Still and clear, -10° C. Uncommon cold. Even the heated pathways are dotted with round lenses of ice. Facing Vífilsfell from in front of the main University building (usually the apparent source of all wind but today weirdly becalmed), a rising column of steam is visible in the distance, over the hill, past what used to be marshland, on the far side of Hellisheiði.
Sometimes the visibility here is shockingly good. Gott skyggni. Esja towers over the downtown, despite the intervening old harbor between. Things in the far distance hang just beyond the fingertips. Snæfellsjökull glitters too near. Bessastaðir and Keilir poise themselves to rush down Suðurgata at the careless driver. Every lava outcropping and tussock on Suðurnes imposes itself on the eye.
Other times I am grateful for the suffocating fog, and sometimes when that insulation lacks I wish I could hire Georg Guðni to work his magic on the landscape just for me, dull the sharp edge of sight so that it does not cut so readily or deep.

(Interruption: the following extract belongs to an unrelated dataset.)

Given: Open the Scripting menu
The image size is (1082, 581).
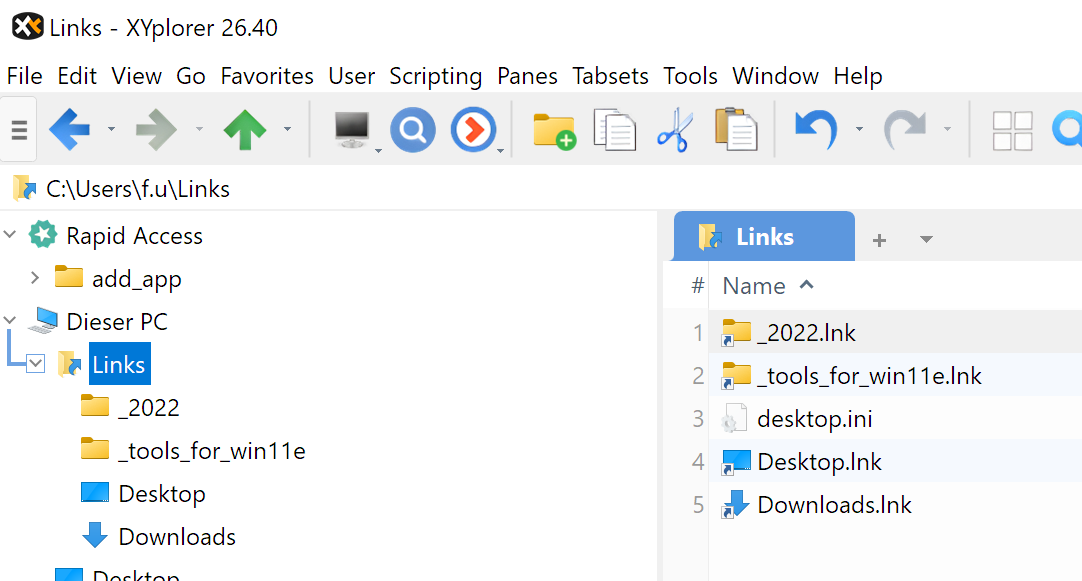Looking at the screenshot, I should pos(435,76).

Skyggni is not an unmitigated good, and some days I would prefer my skyggni mitigated.
I heard once of a seer, a woman who was skyggn and saw things other people did not, who didn't care much for parties. In a crowd, she could not tell the living from the dead or earthly men from hidden folk and so greeted everyone. This was both distressing to the host and other guests and taxing for her, and so she avoided social events.
I think of her on painfully clear days, when distant things crowd the mind's eye.